Understanding Director’s Liability Under The Companies Act 2013

Directors are the stewards of a company, entrusted with the responsibility of making critical decisions that impact its sustainability and success in achieving its goals and objectives. However, in light of the well-established legal principal of companies being separate legal entities, the question arises: “Would directors be accountable for any violations by the company, and are directors equally liable under the provisions of the Companies Act, 2013?”

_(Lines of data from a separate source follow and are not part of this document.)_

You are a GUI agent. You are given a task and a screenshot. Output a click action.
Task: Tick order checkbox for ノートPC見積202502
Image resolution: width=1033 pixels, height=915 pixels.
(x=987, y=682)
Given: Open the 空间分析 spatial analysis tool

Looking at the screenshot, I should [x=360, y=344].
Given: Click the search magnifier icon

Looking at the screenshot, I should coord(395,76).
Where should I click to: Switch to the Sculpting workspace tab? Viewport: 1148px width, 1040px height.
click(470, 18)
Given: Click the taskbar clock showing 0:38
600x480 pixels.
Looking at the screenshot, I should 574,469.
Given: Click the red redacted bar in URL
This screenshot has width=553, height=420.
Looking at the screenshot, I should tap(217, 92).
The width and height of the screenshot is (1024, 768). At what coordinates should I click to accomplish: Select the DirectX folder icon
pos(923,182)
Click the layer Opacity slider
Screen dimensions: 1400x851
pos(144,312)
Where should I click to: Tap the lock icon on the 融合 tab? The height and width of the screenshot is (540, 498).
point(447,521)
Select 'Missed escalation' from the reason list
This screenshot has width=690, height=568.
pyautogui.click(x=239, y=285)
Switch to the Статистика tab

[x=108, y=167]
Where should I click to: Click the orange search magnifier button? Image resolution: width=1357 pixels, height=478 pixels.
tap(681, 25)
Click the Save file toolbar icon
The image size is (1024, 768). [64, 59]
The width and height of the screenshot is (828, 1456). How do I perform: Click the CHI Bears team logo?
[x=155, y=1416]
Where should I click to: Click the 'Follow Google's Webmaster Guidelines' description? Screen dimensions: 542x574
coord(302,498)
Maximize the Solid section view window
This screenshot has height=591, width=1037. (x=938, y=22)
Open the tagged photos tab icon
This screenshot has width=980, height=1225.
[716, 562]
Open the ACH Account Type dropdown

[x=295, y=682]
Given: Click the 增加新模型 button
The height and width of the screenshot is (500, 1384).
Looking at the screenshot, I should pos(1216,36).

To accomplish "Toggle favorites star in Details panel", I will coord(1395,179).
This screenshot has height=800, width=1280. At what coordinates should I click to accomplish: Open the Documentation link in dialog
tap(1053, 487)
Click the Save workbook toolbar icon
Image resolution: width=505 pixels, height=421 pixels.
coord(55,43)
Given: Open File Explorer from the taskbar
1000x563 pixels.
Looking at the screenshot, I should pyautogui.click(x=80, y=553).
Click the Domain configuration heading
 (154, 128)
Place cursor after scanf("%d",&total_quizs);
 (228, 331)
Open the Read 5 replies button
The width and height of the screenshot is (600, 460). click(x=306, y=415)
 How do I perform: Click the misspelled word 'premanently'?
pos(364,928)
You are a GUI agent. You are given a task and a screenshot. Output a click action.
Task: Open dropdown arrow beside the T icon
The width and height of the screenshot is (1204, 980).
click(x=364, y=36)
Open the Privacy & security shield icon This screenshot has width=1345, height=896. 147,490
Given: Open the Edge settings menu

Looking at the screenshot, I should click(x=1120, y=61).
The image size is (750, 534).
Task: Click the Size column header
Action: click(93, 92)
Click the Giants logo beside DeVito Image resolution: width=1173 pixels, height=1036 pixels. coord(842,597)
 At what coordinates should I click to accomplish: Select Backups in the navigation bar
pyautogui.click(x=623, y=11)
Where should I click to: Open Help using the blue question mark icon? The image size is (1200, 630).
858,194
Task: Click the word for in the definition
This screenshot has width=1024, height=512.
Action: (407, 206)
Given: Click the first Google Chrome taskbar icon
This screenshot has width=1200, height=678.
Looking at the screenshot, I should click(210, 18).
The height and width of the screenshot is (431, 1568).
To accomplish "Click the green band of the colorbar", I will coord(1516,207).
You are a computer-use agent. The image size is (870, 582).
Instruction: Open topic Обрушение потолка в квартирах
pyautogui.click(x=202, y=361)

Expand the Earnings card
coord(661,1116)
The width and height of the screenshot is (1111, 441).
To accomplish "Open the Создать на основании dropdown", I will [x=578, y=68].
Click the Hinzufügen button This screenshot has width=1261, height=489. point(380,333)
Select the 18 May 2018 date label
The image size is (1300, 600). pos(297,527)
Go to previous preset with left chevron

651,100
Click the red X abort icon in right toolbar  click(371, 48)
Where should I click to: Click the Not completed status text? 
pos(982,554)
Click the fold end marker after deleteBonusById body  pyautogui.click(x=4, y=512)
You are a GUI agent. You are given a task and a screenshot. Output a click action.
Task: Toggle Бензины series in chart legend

Overview of Directors’ Duties and Liabilities

The Companies Act, 2013 (“Act”), imposes various duties on directors to ensure transparency, accountability, and fairness in corporate operations. These duties of the director as illustrated under Section 166 of the Act include:

      • Duty of Care and Diligence: Directors are required to exercise reasonable care, skill, and diligence in the performance of their duties. This duty encompasses making informed decisions, conducting proper due diligence, and staying updated on the affairs of the company.

      • Fiduciary Duty: Directors owe fiduciary duties to the company and its stakeholders, including shareholders and creditors. This duty requires directors to act in the best interests of the company, avoid conflicts of interest, and prioritize the company’s welfare over personal gain.

      • Duty to Act in Good Faith: Directors must act honestly and in good faith in the best interests of the company. This duty prohibits directors from acting with malice, dishonesty, or improper motives.

      • Duty to Prevent Mismanagement: Directors have a duty to prevent mismanagement and ensure compliance with statutory requirements, including maintaining proper accounting records, filing accurate financial statements, and adhering to corporate governance norms.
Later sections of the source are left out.